Abierto a visitas el `lugar del bautismo de Jesús´

Los peregrinos pueden visitar nuevamente el Valle del Jordán donde según la tradición Juan bautizó a Jesús.

26 DE JULIO DE 2011, ISRAEL

El sitio del Valle del Jordán, donde la tradición cristiana sitúa el lugar en el que Jesús fue bautizado, ha sido reabierto al público general la semana pasada en una ceremonia presidida por el ministro Silvan Shalom.
Por ello para muchos cristianos,  la reapertura de Qasr al-Yahud es un motivo de celebración.  El bautismo de Jesús por Juan el Bautista marca el comienzo del ministerio público de Jesús.
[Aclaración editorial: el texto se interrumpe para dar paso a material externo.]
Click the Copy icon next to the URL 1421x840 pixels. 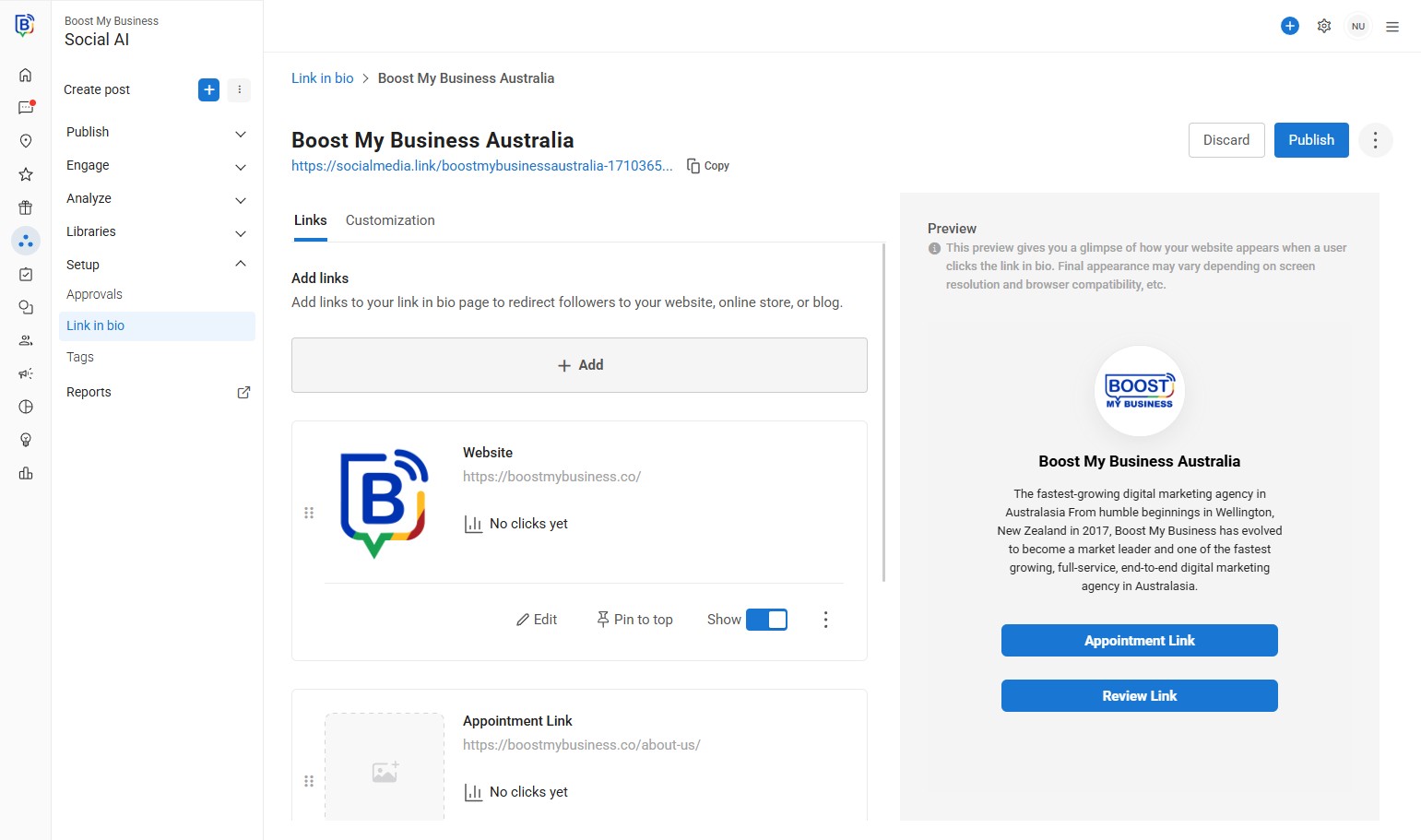693,166
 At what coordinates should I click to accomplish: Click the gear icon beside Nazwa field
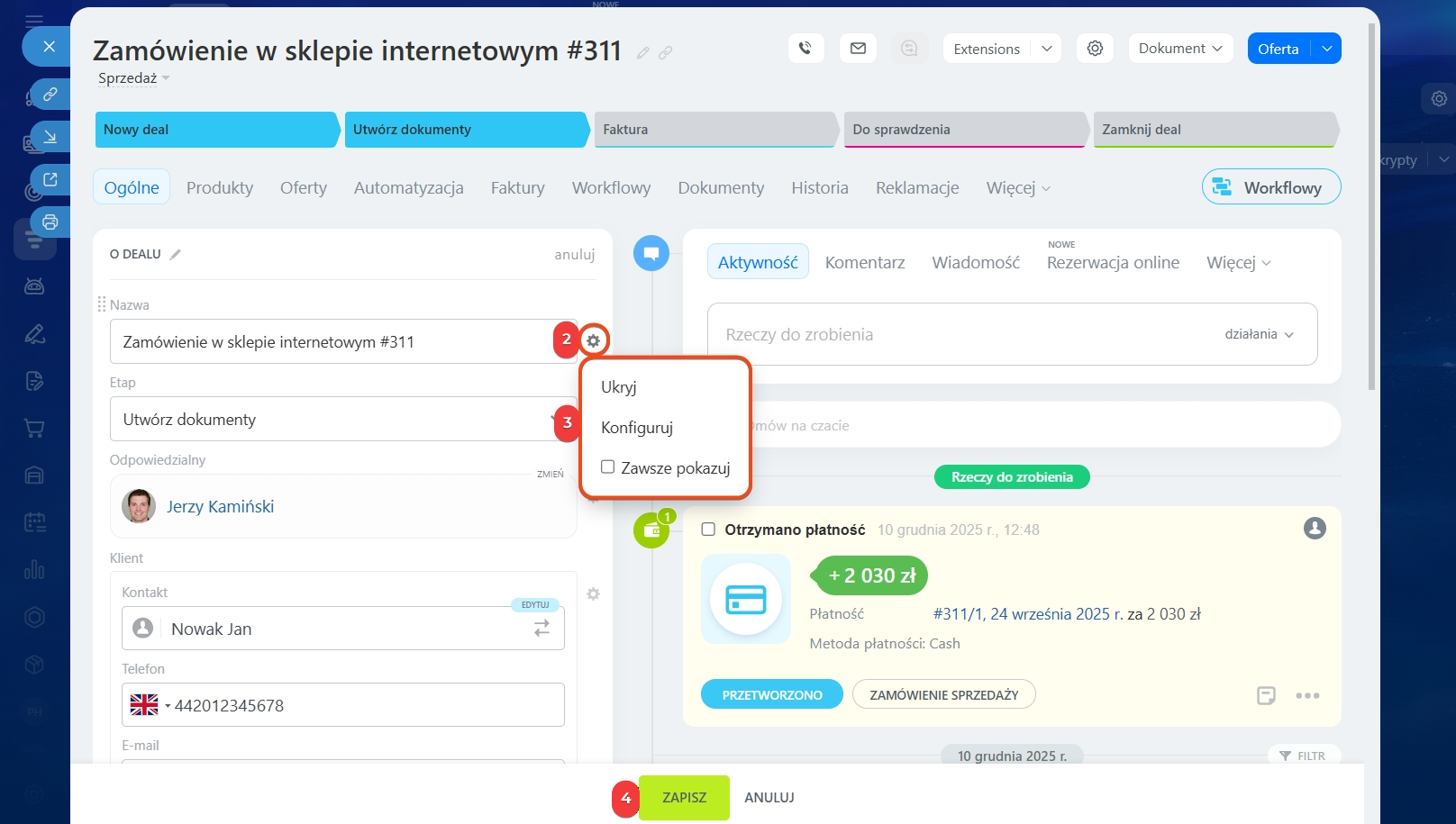pyautogui.click(x=593, y=340)
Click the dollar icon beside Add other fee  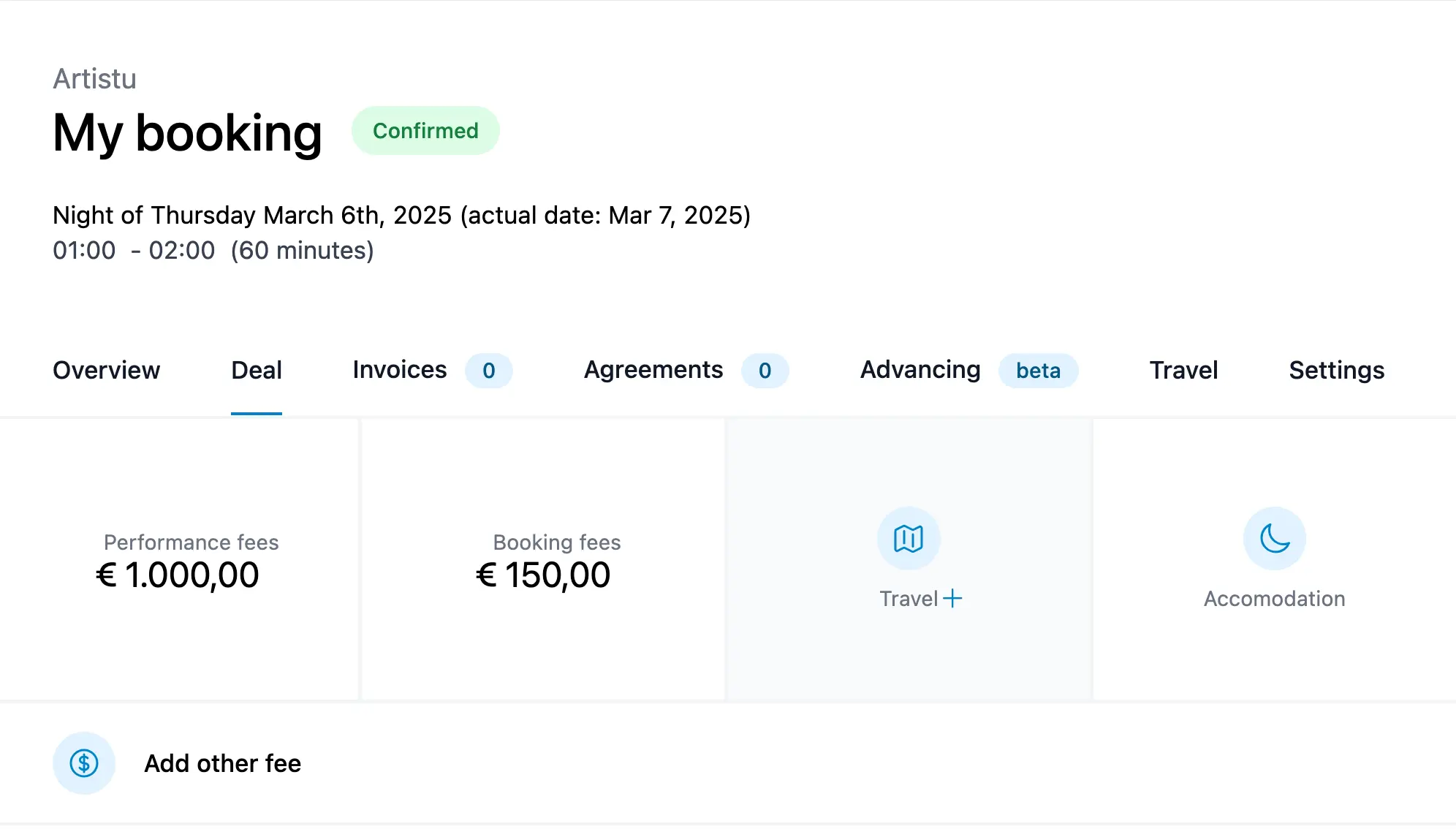coord(83,762)
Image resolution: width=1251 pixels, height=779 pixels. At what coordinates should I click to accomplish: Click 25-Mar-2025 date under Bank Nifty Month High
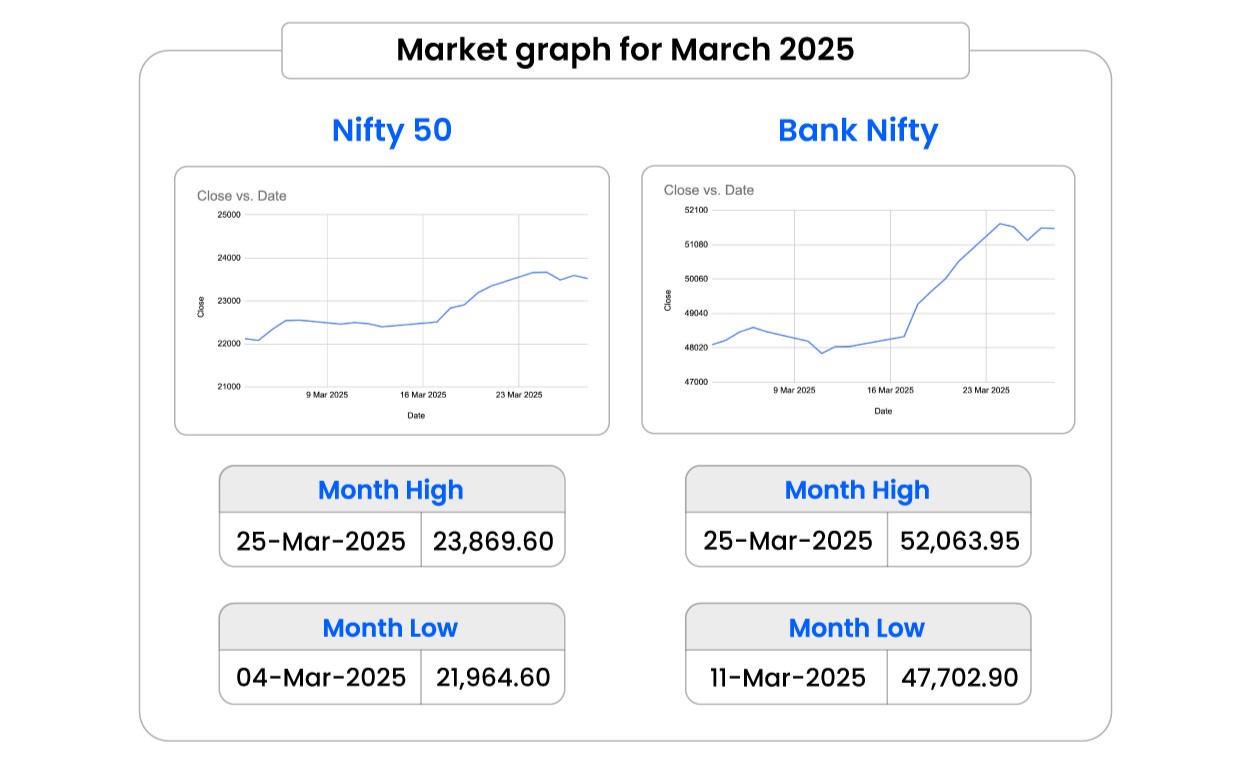[x=787, y=541]
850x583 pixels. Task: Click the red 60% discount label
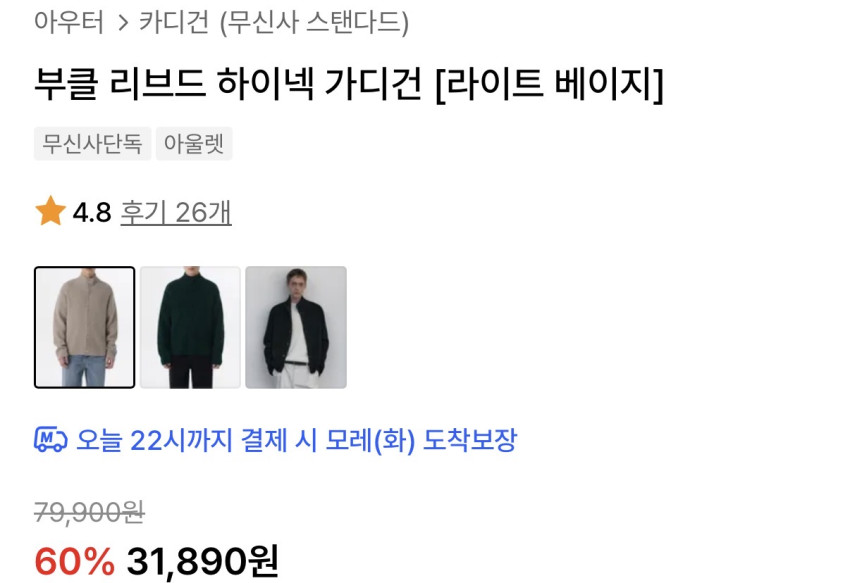point(75,561)
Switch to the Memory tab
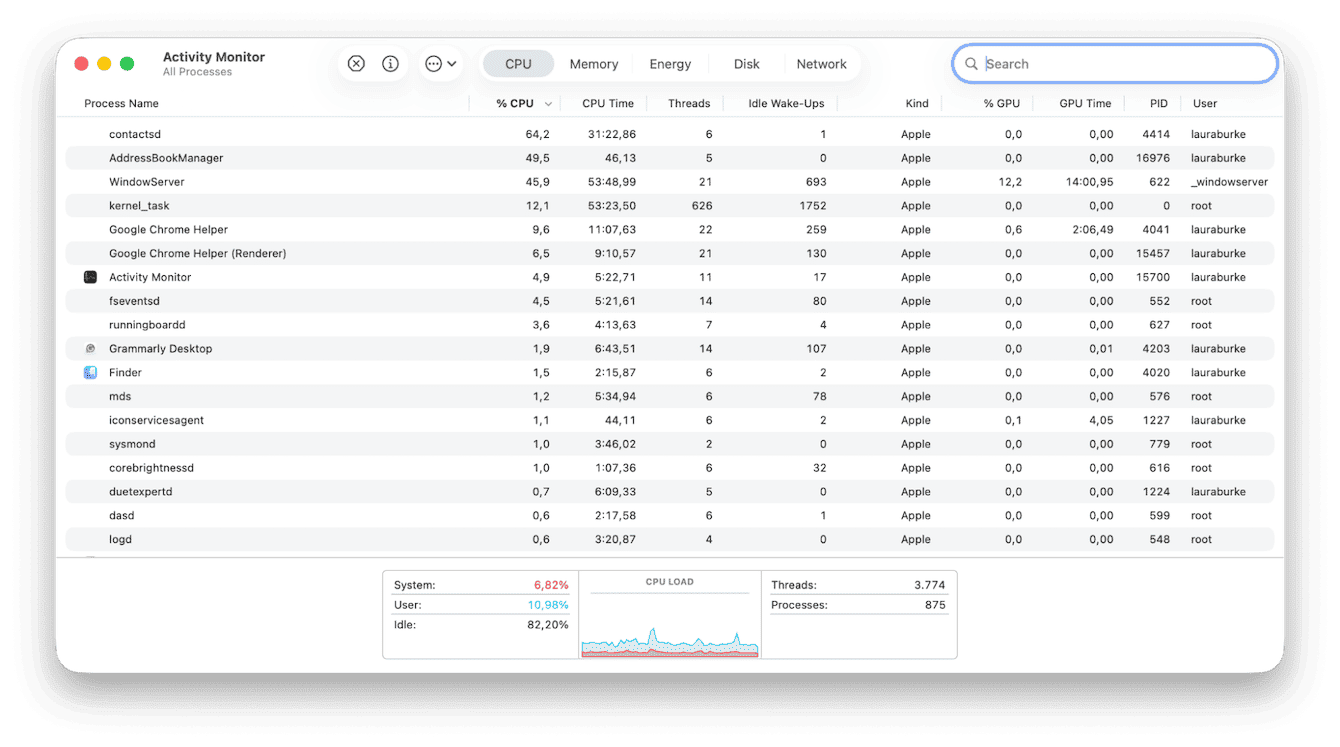 click(593, 63)
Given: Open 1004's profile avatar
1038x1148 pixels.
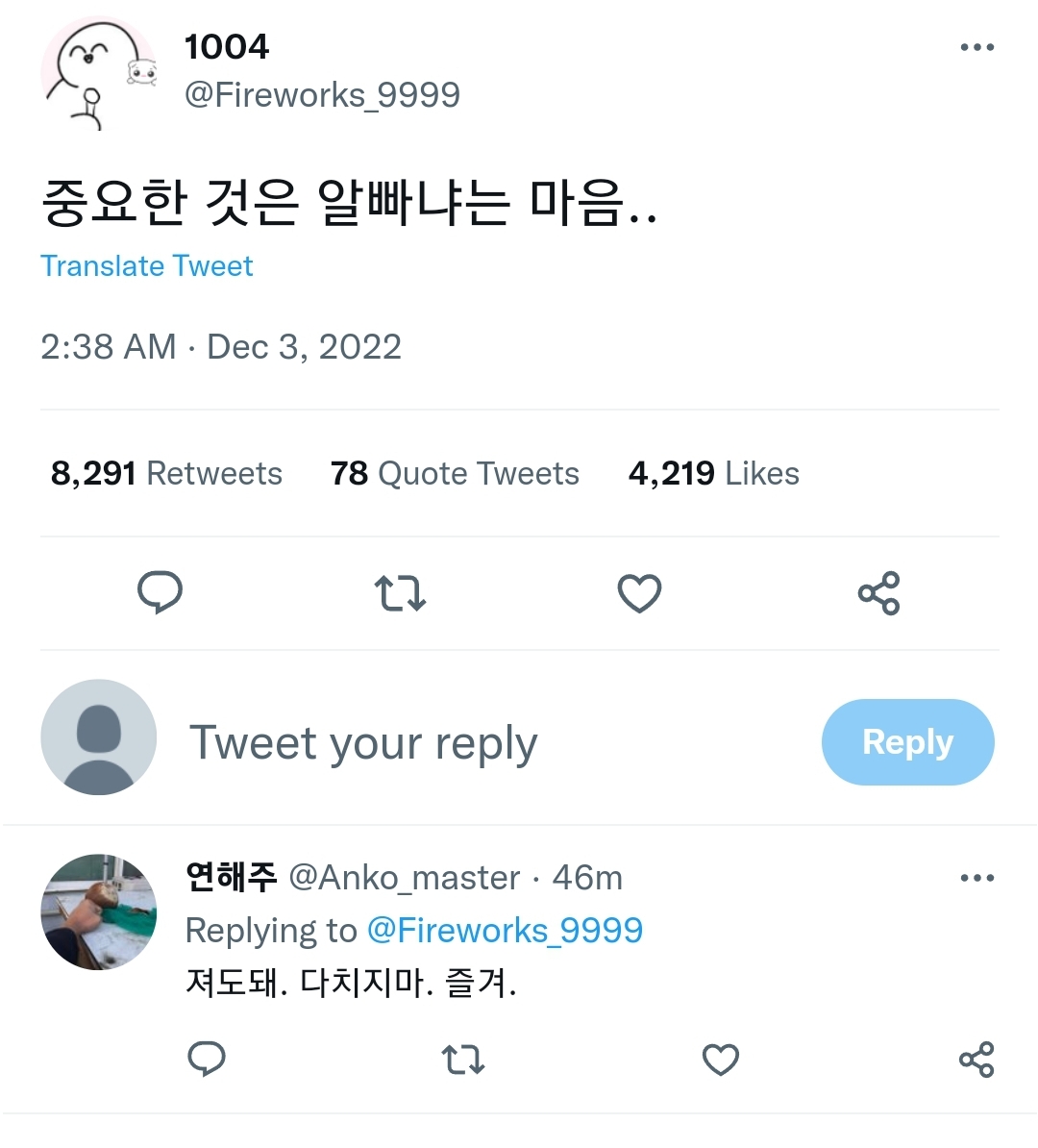Looking at the screenshot, I should tap(99, 73).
Para las iglesias orientales se trata de un lugar particularmente importante. En la epifanía, el 6 de enero, decenas de miles de peregrinos descienden al río vestidos de blanco para formar parte del rito bautismal.
Qasr al-Yahud (“Castillo de los Judios”) había tenido su acceso cerrado durante 44 años.  Fue abandonado después de la Guerra de los Seis Días en 1967. Durante los disturbios militares en el valle del Jordán, la Fuerzas de Defensa de Israel minaron el área e instalaron un cerco eléctrico, por lo que quedó prácticamente abandonado.
En los últimos años, las autoridades habían permitido que los peregrinos visitaran el lugar con permisos especiales. Por ello, concentraban sus visitas en las fiestas cristianas. Ahora, tras las reformas practicadas en el lugar, éste se encuentra abierto a todos.
La hermana Nicolida, una de las asistentes al acto, apenas podía contener su emoción y se lanzó al agua  tras santiguarse. Procede de un pequeño pueblo de Rumanía, pero ahora vive en un monasterio perteneciente a la Iglesia ortodoxa rumana situado cerca de Jerusalén. Planea guiar a muchos peregrinos a estas aguas.
“Esto es muy importante para nosotros”, dijo. “Por lo general, vamos a Yardenit (un pequeño sitio bautismal, cerca del Mar de Galilea), pero ahora vamos a venir aquí durante todo el año”.